[Opening MATERIAL FOR THIS EXERCISE section]
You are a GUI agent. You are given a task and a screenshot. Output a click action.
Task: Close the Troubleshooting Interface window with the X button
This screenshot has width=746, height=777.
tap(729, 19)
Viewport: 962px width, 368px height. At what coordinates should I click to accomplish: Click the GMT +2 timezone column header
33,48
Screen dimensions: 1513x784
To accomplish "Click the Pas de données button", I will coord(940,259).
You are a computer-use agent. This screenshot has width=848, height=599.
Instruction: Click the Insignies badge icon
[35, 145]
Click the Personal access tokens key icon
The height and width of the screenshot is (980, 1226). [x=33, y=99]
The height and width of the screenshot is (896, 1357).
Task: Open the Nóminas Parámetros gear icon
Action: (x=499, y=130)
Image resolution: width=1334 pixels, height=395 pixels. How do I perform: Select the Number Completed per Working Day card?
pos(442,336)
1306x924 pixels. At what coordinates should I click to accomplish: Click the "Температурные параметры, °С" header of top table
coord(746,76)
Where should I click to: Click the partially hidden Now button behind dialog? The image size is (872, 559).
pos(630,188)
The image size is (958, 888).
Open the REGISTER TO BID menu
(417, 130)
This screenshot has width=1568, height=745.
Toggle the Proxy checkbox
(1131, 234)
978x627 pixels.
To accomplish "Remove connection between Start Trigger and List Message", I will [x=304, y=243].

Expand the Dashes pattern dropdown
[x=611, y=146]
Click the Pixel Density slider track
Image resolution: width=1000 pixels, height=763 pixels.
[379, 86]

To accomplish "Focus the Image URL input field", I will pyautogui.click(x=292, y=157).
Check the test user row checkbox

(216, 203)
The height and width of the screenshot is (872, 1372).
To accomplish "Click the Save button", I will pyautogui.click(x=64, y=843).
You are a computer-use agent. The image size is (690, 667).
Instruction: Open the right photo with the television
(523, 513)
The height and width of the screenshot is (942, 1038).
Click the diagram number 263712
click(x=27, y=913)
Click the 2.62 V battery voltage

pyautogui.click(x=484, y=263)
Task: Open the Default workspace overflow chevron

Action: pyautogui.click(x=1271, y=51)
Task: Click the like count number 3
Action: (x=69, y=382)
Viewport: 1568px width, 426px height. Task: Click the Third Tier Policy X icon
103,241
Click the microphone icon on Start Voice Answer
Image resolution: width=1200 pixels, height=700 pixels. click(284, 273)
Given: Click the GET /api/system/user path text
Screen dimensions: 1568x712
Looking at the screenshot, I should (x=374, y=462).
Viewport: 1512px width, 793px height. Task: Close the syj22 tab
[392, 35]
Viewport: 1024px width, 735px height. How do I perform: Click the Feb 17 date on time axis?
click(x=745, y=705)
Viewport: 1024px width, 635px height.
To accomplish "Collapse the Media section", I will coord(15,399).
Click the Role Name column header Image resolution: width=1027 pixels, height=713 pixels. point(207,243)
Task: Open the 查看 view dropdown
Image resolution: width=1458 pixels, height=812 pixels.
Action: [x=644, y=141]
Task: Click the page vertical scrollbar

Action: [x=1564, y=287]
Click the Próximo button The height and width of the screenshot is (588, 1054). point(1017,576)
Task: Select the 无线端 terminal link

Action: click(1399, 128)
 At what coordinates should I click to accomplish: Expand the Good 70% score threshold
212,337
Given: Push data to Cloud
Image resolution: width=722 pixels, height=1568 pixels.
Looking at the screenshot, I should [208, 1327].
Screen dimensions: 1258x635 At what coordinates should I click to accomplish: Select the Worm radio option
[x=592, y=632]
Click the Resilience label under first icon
[Closing MATERIAL FOR THIS EXERCISE section]
- [ACTION ITEM]
Provide every line from the material that contains the word "point".

- [THE ANSWER]
Click the Role Name column header Image resolution: width=1027 pixels, height=713 pixels. point(207,243)
Click the Próximo button The height and width of the screenshot is (588, 1054). point(1017,576)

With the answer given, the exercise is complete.